Proal and VanElzakker present potential mechanisms by which RNA viruses beyond just SARS-SoV-2 are connected to long-term health consequences. The development of long-term symptoms following viral and bacterial infections in a subset of patients has been well-documented.99, 100, 101, 102, 103, 104, 105, 106, 107 SARS-CoV-2-associated long-term health effects appear new and novel mostly due to the relatively large number of people affected. Many of the ME/CFS patient symptoms are traced back to viral or bacterial infections. The overlapping symptoms between PASC and ME/CSF are reviewed extensively. They also present potential mechanisms for PASC, as follows: direct consequence of SARS-CoV-2 infection of one or more organs, SARS-COV-2 immune dysregulation causing re-activation of latent neurotropic pathogens (ie Herpes viruses); SARS-CoV-2 alterations to the microbiome, coagulation system, brain stem/vagus nerve signaling, immune cell dysregulation and/or autoimmunity caused by molecular mimicry. Data supporting these hypotheses is presented with mechanisms likely to overlap in any given individual.

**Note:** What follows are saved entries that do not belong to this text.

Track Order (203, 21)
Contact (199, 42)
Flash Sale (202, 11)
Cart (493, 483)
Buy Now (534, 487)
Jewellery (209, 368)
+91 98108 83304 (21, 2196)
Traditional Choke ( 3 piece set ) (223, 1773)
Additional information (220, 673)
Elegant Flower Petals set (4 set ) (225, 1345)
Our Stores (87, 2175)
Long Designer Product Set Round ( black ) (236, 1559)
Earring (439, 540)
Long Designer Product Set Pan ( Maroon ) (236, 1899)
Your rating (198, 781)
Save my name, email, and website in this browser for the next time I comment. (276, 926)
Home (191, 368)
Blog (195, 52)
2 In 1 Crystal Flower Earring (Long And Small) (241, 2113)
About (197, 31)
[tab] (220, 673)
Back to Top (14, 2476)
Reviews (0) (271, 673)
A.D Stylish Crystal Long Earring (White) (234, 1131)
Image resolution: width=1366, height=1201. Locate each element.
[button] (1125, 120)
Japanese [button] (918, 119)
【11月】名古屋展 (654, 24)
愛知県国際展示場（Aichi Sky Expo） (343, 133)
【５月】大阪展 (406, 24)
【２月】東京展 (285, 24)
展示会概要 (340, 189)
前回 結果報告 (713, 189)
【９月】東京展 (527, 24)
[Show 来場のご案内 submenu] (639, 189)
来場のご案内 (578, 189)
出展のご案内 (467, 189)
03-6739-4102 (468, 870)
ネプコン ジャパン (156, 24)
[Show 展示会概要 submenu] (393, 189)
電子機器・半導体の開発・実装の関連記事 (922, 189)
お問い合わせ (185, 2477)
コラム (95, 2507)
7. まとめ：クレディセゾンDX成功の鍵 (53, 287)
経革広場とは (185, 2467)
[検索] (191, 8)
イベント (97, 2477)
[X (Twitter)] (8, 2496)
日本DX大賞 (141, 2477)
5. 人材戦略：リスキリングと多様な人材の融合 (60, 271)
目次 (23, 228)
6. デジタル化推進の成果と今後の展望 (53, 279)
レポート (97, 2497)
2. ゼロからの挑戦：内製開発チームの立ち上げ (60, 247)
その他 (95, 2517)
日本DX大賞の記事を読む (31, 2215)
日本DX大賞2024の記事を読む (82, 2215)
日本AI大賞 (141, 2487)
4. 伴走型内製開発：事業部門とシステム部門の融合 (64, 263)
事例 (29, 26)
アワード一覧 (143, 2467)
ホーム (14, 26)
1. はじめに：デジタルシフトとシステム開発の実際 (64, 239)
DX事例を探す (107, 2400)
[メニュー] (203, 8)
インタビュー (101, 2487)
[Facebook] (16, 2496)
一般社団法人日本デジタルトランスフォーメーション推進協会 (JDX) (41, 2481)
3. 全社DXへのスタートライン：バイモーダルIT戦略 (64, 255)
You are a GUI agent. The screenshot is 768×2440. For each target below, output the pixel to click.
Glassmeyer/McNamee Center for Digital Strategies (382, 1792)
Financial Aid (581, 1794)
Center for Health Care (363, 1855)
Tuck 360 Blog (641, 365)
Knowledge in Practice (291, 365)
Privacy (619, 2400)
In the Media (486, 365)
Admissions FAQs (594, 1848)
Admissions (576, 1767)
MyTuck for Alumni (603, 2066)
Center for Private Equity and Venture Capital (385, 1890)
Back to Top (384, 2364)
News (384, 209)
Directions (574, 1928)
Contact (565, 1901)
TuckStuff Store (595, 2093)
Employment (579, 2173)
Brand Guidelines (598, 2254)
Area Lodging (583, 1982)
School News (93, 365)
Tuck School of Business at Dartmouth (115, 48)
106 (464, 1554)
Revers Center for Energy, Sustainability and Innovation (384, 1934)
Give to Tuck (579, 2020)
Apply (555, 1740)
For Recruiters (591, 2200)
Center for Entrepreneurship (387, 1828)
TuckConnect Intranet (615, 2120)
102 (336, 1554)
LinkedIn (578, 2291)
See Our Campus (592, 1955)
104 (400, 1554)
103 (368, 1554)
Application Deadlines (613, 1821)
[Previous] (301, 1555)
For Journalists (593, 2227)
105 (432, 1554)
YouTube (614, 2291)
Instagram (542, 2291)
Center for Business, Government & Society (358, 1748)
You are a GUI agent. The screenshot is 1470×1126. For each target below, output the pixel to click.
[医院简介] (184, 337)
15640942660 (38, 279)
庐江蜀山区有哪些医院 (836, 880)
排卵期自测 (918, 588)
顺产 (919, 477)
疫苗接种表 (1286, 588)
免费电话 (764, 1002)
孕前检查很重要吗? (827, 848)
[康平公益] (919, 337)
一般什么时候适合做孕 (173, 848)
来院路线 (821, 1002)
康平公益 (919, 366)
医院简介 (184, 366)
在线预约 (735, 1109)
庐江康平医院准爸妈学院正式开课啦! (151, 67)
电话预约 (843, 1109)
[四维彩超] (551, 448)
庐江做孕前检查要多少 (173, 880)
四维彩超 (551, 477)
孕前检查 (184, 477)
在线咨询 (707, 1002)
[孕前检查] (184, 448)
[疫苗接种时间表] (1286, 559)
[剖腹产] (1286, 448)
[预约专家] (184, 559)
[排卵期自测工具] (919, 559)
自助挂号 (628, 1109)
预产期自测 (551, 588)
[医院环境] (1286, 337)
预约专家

To further support the notion of viral reservoirs in the body, a study by Kumata et al developed a tissue level atlas of healthy human virome by performing a meta-transcriptomic analysis of RNA-sequencing data from 51 somatic tissues from 547 individuals. They found RNA from 39 viral species in various tissues. The Hu-COV-229E human coronavirus was found in brain, thyroid, lung, stomach, adrenal gland, skin, and blood, showing that reservoirs of the common coronavirus can be found in various tissues in the body. Whether this is true for SARS-CoV-2 has yet to be determined.

CONCLUSIONS

Neurological manifestations of COVID-19 have been demonstrated using a variety of techniques. Some of the symptoms are acute while others are chronic. While case reports and autopsy studies gave us the first glimpse into the neurological manifestation in severe COVID-19 infections, the clinical labs analyzing blood and CSF gave us quantitative reports on organ function, coagulopathies, and remote infections, the radiologists gave us a look inside the brain for signs of damage and irregularities, the animal studies let us look at specific proteins, cells and organs with a platform for treatment testing, and the basic scientists looked at transcription changes, cell-specific COVID-19 alterations in immune response and testing models for potential treatments. Previous studies on other viruses gives us a starting point to understanding long-term health conditions associated with COVID-19. On-going cohort studies give access to pre-COVID-19 blood, urine and tissue samples, as well as imaging, comorbidity data, socio-economic status, and medical histories on a diverse population. Finding specific blood or CSF biomarkers that can discriminate COVID-19-specific pathophysiology from other disease or aging processes is essential to progressing the field. The combination of approaches should guide our understanding of PASC and hopefully guide treatments that will not only be affective in COVID-19 associated PASC, but potentially other infection-related post-infection neuropathies. It should also be noted that our notion of long-term consequences, at this point in time, is only ∼2 years and the potential for longer term effects remains to be determined. The newly announced NIH RECOVER study, which expects to enroll up to 40,000 participants to study post-acute sequelae of COVID should accelerate our understanding and hopefully find treatments.